About this task: Once you reach the line containing "You are a computer-use agent. The image", copy it and every line after it exactly, through the end of the data below.

Dataset entries
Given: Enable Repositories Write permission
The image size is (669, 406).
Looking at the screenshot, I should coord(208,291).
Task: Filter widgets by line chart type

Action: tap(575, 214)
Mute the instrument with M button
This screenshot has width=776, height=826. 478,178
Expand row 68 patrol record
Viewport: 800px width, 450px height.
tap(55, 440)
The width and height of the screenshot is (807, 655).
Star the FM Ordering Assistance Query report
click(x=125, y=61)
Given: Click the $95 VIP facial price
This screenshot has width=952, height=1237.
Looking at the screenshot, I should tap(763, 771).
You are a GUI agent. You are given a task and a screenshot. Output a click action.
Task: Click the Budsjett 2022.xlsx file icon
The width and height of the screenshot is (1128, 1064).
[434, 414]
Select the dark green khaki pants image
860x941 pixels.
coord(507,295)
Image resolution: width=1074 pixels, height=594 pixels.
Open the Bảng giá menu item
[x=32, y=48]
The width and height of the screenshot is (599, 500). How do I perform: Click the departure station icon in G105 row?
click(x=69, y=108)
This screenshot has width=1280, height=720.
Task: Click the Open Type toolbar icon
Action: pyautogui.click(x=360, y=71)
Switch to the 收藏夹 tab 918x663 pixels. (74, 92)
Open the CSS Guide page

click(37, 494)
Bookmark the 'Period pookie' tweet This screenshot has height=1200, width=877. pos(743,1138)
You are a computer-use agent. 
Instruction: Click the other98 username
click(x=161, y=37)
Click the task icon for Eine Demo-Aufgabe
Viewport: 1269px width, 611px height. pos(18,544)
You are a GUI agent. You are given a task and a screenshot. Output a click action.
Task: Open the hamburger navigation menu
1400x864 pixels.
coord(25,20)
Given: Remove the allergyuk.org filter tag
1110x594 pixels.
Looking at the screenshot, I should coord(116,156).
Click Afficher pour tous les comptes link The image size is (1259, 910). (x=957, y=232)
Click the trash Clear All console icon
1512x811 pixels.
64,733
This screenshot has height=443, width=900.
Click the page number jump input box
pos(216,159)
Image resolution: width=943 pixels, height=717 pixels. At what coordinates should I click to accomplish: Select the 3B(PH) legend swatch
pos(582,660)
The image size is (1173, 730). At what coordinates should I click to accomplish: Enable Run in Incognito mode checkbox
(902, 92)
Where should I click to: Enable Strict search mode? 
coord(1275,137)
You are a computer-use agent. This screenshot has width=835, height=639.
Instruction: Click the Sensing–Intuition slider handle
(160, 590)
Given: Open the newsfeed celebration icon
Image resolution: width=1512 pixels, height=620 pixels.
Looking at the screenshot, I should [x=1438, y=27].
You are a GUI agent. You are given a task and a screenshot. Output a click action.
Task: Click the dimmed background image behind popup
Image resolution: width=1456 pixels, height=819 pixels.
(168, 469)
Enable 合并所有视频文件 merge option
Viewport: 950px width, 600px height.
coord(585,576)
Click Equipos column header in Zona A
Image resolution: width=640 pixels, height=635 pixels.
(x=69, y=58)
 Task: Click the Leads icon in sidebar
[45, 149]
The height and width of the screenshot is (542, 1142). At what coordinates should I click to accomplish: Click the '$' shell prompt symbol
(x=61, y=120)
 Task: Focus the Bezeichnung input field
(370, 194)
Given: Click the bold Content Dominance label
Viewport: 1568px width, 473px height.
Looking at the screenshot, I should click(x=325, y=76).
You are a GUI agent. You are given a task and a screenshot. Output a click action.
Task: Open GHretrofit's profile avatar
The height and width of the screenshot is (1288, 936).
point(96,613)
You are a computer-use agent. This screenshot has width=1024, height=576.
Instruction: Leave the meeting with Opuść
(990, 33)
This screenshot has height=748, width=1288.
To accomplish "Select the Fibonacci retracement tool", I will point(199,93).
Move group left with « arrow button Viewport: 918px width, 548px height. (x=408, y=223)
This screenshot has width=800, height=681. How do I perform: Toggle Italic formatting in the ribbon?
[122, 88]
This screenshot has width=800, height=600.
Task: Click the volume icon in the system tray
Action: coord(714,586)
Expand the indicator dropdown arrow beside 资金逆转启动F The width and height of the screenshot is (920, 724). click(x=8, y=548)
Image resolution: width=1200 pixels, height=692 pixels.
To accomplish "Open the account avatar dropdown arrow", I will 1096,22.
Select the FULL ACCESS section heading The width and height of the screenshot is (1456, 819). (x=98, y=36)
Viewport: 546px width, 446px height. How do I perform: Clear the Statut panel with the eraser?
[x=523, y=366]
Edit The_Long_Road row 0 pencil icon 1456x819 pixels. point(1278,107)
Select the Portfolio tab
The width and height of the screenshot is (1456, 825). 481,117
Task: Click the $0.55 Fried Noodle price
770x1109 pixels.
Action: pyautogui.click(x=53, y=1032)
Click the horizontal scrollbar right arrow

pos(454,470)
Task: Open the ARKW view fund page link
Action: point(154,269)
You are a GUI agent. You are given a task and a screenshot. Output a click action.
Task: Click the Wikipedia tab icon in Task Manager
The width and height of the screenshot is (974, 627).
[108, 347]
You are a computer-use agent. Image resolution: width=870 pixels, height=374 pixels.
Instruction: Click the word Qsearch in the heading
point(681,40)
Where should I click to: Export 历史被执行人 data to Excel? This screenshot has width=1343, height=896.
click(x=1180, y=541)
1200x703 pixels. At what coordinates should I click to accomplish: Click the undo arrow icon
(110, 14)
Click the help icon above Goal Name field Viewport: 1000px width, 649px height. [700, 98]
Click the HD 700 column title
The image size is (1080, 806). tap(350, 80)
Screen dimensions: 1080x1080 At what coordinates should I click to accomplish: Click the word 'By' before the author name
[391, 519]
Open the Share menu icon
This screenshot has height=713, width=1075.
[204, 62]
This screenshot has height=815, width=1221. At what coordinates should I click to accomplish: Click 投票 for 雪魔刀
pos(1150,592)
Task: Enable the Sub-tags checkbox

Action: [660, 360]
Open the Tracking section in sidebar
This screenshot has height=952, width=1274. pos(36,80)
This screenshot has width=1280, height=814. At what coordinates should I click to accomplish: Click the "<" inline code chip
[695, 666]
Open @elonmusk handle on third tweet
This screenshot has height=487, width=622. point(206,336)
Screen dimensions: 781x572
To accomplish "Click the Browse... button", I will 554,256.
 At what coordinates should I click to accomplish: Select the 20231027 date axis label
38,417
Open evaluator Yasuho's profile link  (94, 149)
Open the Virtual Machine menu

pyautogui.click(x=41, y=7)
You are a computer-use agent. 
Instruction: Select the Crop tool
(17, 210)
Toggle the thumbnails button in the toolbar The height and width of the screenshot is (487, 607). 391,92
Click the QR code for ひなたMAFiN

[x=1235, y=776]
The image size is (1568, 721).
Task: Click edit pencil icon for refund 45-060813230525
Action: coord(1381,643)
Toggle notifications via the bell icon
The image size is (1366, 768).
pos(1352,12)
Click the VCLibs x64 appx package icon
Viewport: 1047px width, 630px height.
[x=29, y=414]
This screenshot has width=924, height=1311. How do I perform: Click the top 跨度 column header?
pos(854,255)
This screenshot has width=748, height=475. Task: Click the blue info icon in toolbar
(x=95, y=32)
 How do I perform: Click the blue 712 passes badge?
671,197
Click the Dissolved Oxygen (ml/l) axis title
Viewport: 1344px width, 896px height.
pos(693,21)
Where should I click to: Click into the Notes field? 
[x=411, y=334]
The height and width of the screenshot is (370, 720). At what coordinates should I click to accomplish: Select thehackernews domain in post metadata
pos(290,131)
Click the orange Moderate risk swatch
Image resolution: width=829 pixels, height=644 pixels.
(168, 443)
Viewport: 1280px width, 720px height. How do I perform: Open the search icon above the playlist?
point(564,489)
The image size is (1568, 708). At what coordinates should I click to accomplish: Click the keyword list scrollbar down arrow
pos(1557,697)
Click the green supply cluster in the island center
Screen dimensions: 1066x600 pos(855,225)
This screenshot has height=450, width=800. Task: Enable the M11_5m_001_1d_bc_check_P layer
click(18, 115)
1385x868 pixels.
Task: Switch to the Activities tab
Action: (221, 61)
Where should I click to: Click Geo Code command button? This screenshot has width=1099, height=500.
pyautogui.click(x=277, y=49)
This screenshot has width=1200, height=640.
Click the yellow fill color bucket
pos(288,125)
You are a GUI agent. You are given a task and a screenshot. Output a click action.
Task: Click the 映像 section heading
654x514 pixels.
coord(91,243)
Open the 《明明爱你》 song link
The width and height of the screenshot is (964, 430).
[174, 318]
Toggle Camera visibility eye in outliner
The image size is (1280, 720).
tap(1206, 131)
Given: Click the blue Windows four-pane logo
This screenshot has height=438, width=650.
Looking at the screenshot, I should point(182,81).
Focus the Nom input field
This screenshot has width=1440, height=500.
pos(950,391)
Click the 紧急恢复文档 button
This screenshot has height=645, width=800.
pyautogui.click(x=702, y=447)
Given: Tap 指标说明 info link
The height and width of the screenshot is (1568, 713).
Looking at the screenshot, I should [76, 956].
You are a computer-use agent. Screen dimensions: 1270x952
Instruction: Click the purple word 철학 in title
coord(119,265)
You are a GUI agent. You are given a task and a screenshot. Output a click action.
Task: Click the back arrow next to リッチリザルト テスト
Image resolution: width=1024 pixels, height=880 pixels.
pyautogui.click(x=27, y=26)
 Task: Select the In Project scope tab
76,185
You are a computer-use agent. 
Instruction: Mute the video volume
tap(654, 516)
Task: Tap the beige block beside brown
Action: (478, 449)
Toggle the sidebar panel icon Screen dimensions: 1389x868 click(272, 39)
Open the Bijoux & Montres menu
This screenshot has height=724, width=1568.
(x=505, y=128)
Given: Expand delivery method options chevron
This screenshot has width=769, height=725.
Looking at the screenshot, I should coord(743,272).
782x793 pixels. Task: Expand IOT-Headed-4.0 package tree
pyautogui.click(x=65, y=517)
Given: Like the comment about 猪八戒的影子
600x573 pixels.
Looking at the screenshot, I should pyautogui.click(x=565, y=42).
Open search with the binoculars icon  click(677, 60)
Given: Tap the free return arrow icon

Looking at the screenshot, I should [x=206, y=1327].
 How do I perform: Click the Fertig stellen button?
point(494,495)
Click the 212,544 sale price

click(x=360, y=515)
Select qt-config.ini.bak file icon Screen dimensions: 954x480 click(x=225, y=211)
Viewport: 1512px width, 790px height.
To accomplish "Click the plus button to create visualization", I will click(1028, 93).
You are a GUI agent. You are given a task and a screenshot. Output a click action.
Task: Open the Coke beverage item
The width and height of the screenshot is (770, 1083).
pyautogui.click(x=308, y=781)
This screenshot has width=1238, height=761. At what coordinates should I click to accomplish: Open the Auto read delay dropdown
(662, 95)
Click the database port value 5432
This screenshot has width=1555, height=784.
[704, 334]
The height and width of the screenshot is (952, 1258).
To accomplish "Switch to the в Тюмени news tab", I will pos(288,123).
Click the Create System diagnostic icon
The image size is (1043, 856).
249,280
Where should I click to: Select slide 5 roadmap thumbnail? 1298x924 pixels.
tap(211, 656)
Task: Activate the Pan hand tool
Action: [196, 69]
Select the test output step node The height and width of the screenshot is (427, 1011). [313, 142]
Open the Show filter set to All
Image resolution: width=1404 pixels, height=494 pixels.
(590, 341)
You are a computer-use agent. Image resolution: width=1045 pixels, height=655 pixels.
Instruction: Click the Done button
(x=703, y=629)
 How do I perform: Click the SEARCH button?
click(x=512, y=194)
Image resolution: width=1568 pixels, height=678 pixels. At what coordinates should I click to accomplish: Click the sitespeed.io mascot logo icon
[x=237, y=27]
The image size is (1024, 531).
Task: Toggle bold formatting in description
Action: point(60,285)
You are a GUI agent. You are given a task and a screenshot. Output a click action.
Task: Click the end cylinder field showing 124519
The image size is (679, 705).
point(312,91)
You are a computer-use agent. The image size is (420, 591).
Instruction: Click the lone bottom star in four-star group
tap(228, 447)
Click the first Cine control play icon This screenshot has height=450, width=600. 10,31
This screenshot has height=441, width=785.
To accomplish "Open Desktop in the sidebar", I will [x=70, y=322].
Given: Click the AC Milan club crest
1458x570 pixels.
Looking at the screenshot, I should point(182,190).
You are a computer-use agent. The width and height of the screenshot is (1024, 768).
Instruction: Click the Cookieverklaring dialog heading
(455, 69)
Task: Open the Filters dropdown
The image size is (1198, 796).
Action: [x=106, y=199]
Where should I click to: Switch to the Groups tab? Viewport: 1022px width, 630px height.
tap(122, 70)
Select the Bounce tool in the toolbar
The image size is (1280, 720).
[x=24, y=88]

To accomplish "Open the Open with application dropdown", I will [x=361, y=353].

Answer section:
You are a computer-use agent. The image size is (420, 591).
Instruction: Click the lone bottom star in four-star group
tap(228, 447)
Click the first Cine control play icon This screenshot has height=450, width=600. 10,31
This screenshot has height=441, width=785.
To accomplish "Open Desktop in the sidebar", I will [x=70, y=322].
Given: Click the AC Milan club crest
1458x570 pixels.
Looking at the screenshot, I should point(182,190).
You are a computer-use agent. The width and height of the screenshot is (1024, 768).
Instruction: Click the Cookieverklaring dialog heading
(455, 69)
Task: Open the Filters dropdown
The image size is (1198, 796).
Action: [x=106, y=199]
Where should I click to: Switch to the Groups tab? Viewport: 1022px width, 630px height.
tap(122, 70)
Select the Bounce tool in the toolbar
The image size is (1280, 720).
[x=24, y=88]

To accomplish "Open the Open with application dropdown", I will [x=361, y=353].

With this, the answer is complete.